Purpose: Age-related macular degeneration (AMD) severely reduces central vision and is often associated with cataracts. Improved quality of vision in affected patients may be achieved by the implantation of a pair of intraocular lenses in a Galilean-telescopic configuration. A common drawback with this approach is the large refractive error that results from inconsistencies in the positioning of the two lenses and the large incision required to implant them. In this context, the purpose of this study was to develop a new intraocular telescope with an optimized optical design more tolerant to a variety of surgical outcomes.

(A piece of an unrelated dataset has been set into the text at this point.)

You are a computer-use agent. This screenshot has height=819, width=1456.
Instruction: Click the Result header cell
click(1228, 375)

Methods: Ray-tracing techniques were used to design a Galilean telescope within a realistic eye model such that a positive lens is placed in the ciliary sulcus and a second, negative lens in the capsular bag. To facilitate surgical implantation, a high refractive index, soft hydrophobic material was used for the lenses. The aim was to produce a tilt of 3 degrees and a magnification of around 1.2. The prismatic effect was achieved by the relative decentration of the two lenses and additional optical refinements were incorporated to minimize associated astigmatism and coma. The distance between the two lenses after implantation is a critical factor in determining the quality of the retinal image.

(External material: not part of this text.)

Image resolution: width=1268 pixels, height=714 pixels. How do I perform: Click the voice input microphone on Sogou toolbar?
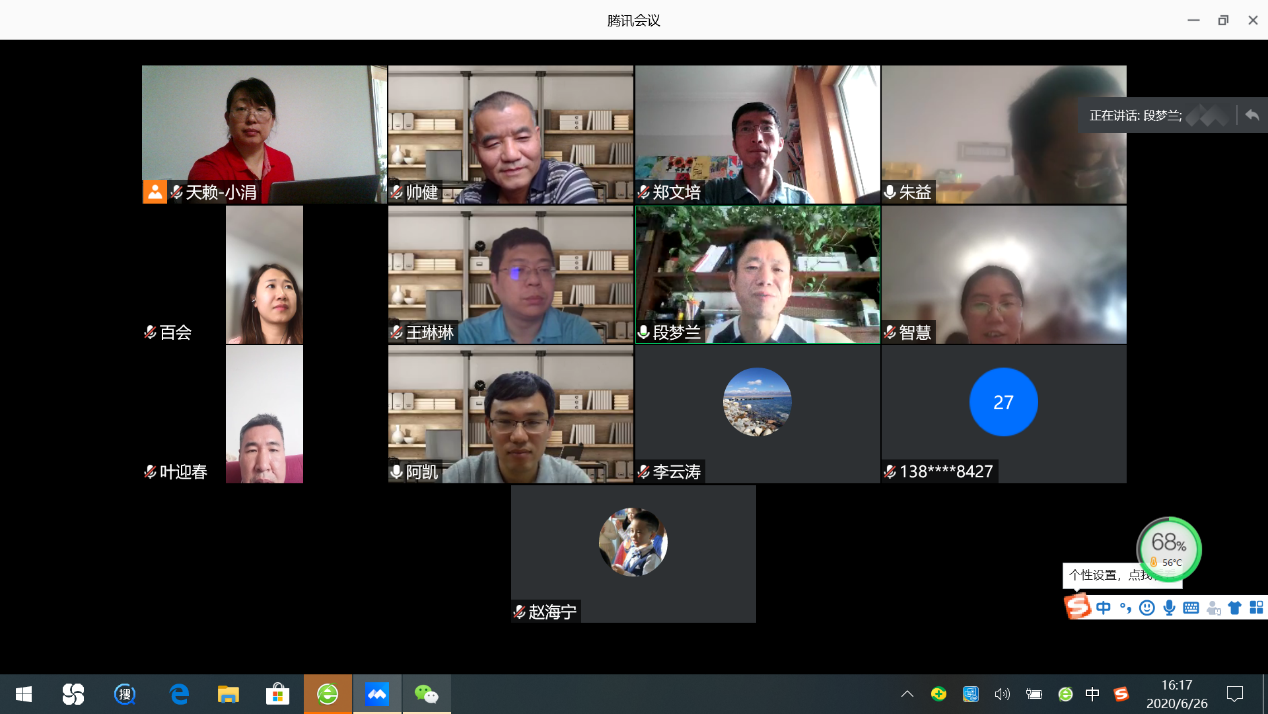1169,607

Results: We were able to generate an optimized optical design that reduces off-axis aberrations and produces quality retinal images for a range of relative positions of the two lenses in the telescope. We were able to increase the tolerance in lens positioning by at least six-fold. Whilst the design sacrifices some image quality at best focus to achieve this, it produces images with sufficient quality for the purposes of enhanced extrafoveal viewing. Since the lenses may also be implanted through a small incision, induced corneal astigmatism is also minimized.
Conclusions: A new optical design has been devised for an intraocular mini-telescope to be implanted in patients with macular disorders. The system confers both optical and surgical advantages that make it suitable for extension to a wider patient base.